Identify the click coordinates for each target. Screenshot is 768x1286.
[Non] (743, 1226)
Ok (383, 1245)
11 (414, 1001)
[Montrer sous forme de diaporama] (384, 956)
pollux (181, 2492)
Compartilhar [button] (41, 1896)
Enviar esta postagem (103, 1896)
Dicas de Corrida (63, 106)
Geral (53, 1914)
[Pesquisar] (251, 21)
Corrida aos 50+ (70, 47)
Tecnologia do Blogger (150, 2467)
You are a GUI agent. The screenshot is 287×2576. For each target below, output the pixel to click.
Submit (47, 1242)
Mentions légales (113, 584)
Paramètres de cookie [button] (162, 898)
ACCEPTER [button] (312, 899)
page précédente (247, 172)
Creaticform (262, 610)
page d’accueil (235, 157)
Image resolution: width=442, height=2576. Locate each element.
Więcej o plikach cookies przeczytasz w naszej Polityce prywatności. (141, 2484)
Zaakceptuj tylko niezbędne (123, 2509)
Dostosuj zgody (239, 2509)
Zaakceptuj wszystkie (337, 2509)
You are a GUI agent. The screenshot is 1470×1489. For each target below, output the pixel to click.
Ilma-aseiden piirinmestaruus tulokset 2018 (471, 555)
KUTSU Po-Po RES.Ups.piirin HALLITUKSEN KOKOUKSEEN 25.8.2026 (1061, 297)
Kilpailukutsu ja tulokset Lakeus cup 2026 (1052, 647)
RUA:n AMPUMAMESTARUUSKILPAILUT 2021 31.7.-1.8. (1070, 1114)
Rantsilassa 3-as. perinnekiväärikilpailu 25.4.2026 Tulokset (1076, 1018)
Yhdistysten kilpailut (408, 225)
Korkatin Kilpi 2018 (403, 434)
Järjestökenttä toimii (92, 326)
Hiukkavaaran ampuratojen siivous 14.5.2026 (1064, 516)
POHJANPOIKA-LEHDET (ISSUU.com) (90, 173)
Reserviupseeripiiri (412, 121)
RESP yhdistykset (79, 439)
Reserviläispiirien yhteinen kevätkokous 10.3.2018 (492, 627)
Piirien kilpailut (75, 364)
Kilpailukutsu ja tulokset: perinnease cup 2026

▬▬▬

## EXERCISE PROMPT
Within the data above, the lines from the one with "Geral (53, 1914)" to the one with "You are a GUI agent. The screenshot is 1470×1489." must be repeated exactly; no other line belongs in the answer.

## EXERCISE OUTPUT
Geral (53, 1914)
[Pesquisar] (251, 21)
Corrida aos 50+ (70, 47)
Tecnologia do Blogger (150, 2467)
You are a GUI agent. The screenshot is 287×2576. For each target below, output the pixel to click.
Submit (47, 1242)
Mentions légales (113, 584)
Paramètres de cookie [button] (162, 898)
ACCEPTER [button] (312, 899)
page précédente (247, 172)
Creaticform (262, 610)
page d’accueil (235, 157)
Image resolution: width=442, height=2576. Locate each element.
Więcej o plikach cookies przeczytasz w naszej Polityce prywatności. (141, 2484)
Zaakceptuj tylko niezbędne (123, 2509)
Dostosuj zgody (239, 2509)
Zaakceptuj wszystkie (337, 2509)
You are a GUI agent. The screenshot is 1470×1489. For each target below, output the pixel to click.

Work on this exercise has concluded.